It has been six years since I retired from a job I loved—helping low income single teen parents as they struggled to complete their high school educations, prepare themselves for jobs, and raise their children on very little money. I became close to many of these women and decided that each of them had a story that needed to be told. Their stories follow, with minor changes to protect their privacy. The first three are in my words. The rest are told by the women who experienced them.
I’m thankful for Lindsey because knowing her makes me grow in my job, keeps me humble, and prevents me from becoming complacent about what I do.
Lindsey is 19 and the mother of Derrick, age one. She quit school in the ninth grade, had a stillborn child at 17, married at 18, and is now sometimes separated from her husband, sometimes not. She has an open lovely face and long curly, all-encompassing brown hair highlighted with blonde streaks. Dark piercing eyes sparkle behind gold-rimmed glasses. Two pregnancies and a fondness for Mountain Dew and Snickers bars probably account for her turtle-like roundness which she disguises behind baggy shirts and mismatched pants.
One day she brought a pale pink, lavishly-frosted, homemade cake to share with her classmates. She listens intently when the other teen parents in the class talk about fights with boyfriends and problems with child care or transportation, and she offers advice freely. She is the one who is willing to drive her fellow students to and from class when she has a car available.
Ours is an intimate program where the emphasis is on intensive one-on-one help and self-paced academic study in a supportive atmosphere. Taking is allowed in class, and so is roving around, snacking “big gulping” and helping each other with school work. Because all the young women are preparing themselves to enter the world of work, our attendance policy is firm. If they don’t get to school consistently and on time, how can they expect to be successful in a job? No one goes to work until they have proved themselves.
Lindsey is often late. Some days she doesn’t show at all. She schedules make-up times, and then doesn’t appear. She has so many hours to make up that her chances of being placed in a job are fading fast. She schedules GED tests, but to date has taken only one out of the five tests.
When Lindsey does come to school, she’s disruptive. She has a hard time concentrating for more than a few minutes, and she loves to gossip. In a truck driver voice, she shares the juicy details of the latest bar brawls, arrests, separations, and liaisons with a captive audience who devours her words like open-mouthed baby birds. I weary of asking them all to hold down the volume.
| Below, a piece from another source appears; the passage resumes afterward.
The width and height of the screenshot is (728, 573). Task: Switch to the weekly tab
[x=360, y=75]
No one, including me, likes to confront Lindsey. She’s angry, obstinate, threatening at times, and she’s bigger than I am. She tests me daily, and try as I might, there are times when her behavior forces me to change mine in ways I do not like. I hear myself arguing, cajoling, insisting, all the while knowing that I might as well be talking to a mound of red Jello.
During her years in public school, Lindsey says she survived by fighting. “My teachers finally decided to ignore me just like my mom does. Here it is different, I’m not used to this,” she said to me. “I want my GED, and I want a job, but I want to do it my way.”
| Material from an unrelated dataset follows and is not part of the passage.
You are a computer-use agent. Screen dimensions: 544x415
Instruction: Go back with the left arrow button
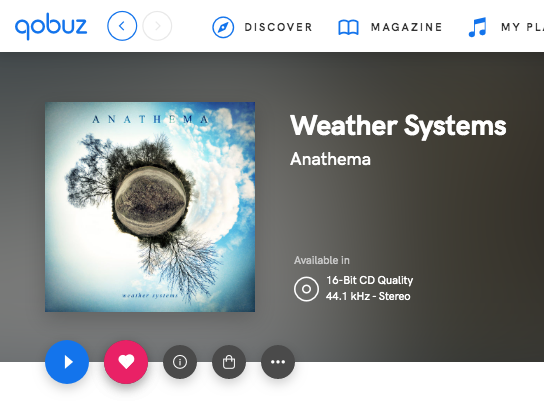(x=122, y=26)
I’m learning. I can be kind and polite, even sympathetic and understanding with Lindsey. She’s teaching me that cajoling and insisting do not work. She makes me realize that although I can crack open a door for her, I cannot drag her, or anyone else, through it.
There have been special days at my job when I’ve felt that I’m pretty good at what I do. It’s not easy work, and I don’t expect miracles. Sometimes I congratulate myself as I see a young mom take the first steps on a long hard climb toward maturity, financial security, and good citizenship.
Complacency can set in after you’ve been at a job for a while. What worked once will surely work again, you reason. Not with Lindsey. I’m stubborn enough to know that I am going to see Lindsey complete her GED if it takes until the last day of class.
I’m thankful for Lindsey. Without her I might have just a job. As it is, I have a mission. That is more exciting.